Hardware Overview and CPU Performance
The Nexus 6P comes loaded with a Snapdragon 810, which is Qualcomm’s highest-end and pretty controversial SoC. Interestingly, this is the first smartphone I’ve reviewed that has the Snapdragon 810 paired with a 1440p display, with basically every other device (like the HTC One M9 and Sony Xperia Z5) opting for a 1080p display instead. The 810 and its powerful GPU is made for 1440p smartphones, so it’s good to see the SoC finally get the display pairing it deserves.
I’ve looked at the Snapdragon 810 extensively in the past, but as a quick refresher, the SoC in the Nexus 6P comes with four ARM Cortex-A57 CPU cores clocked at 1.96 GHz, plus four Cortex-A53 cores at 1.56 GHz, for a total of eight cores in two clusters. There’s also an LPDDR4 memory controller attached to 3 GB of RAM, providing 25.6 GB/s of bandwidth, and an Adreno 430 GPU clocked at 650 MHz.
Connectivity-wise, the Snapdragon 810 comes with all the latest and greatest stuff, including Wi-Fi 820.11 a/b/g/n/ac, Bluetooth 4.1, GPS+GLONASS, and up to Category 9 LTE. The Nexus 6P comes in several models depending on your location, so it’s always a good idea to check with your carrier to ensure you’re purchasing the right model. External to the Snapdragon 810 is an NFC chip.
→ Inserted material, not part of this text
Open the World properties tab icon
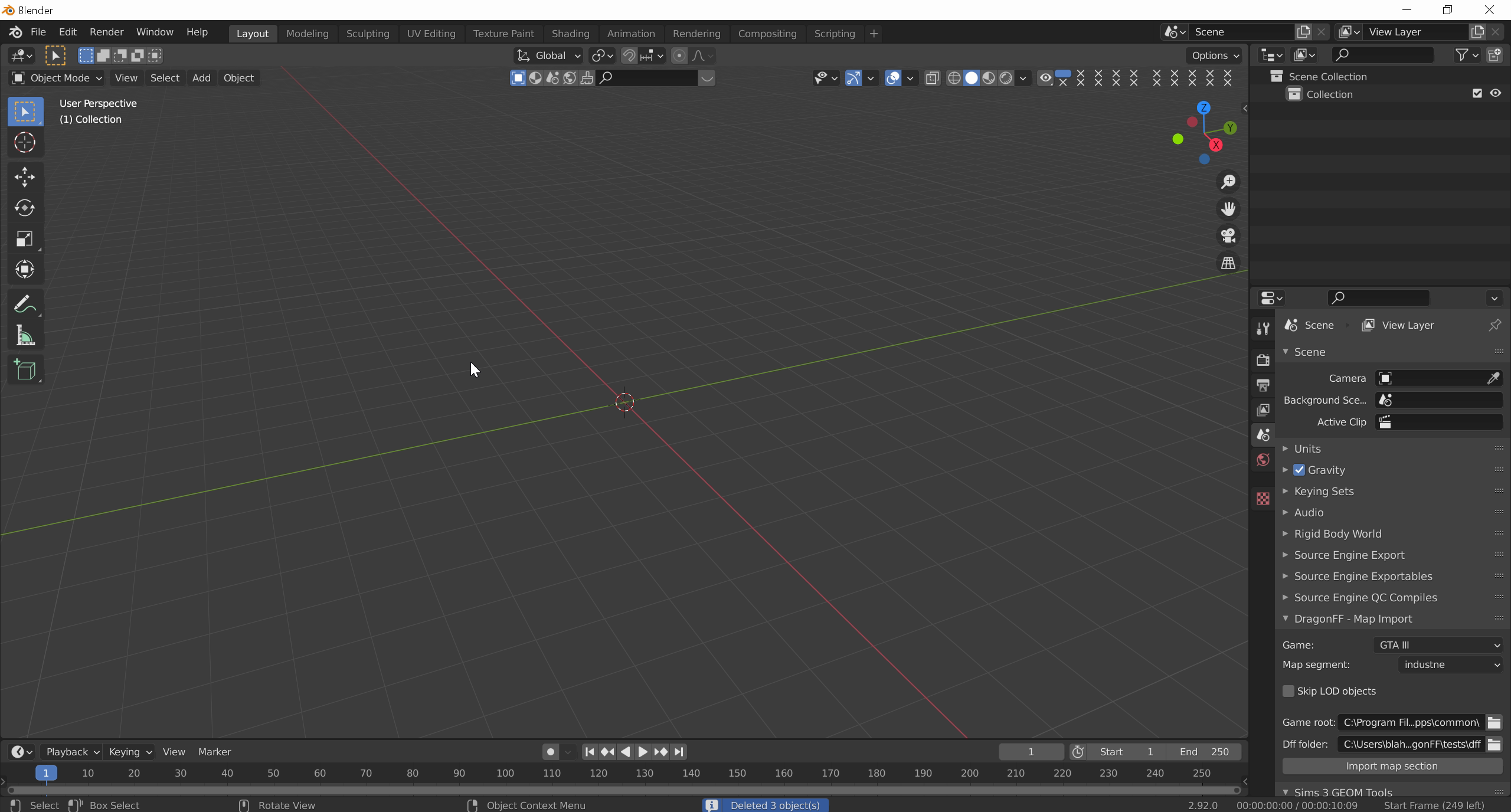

The Nexus 6P is equipped with 32, 64 or 128 GB of internal NAND depending on what model you purchase. There is no expandable storage, though, so it’s a good idea to get a large capacity model if you want to store a lot of apps, photos, videos or music. I got the 32 GB model to review, which had 25 GB available to use, and I found that fine for the apps and other content I wanted to store on the device.
Performance from the Nexus 6P around the operating system and in apps is pretty good, and it feels slightly more responsive than the Nexus 5X. I wouldn’t say the handset is as fast to use as the iPhone 6s, especially in app loading, but the 6P is certainly a power user’s device with the ability to multitask with ease. As this is stock Android on a powerful device, I didn’t notice any lag or stutter either, which is to be expected.
In our CPU-limited benchmarks, the performance of the Nexus 6P is on-par with the Samsung Galaxy S6, and slightly slower than the best Snapdragon 810 device we’ve reviewed previously, the Sony Xperia Z5. The 6P also clocks in at around 9% faster than the Nexus 5X and its Snapdragon 808 SoC.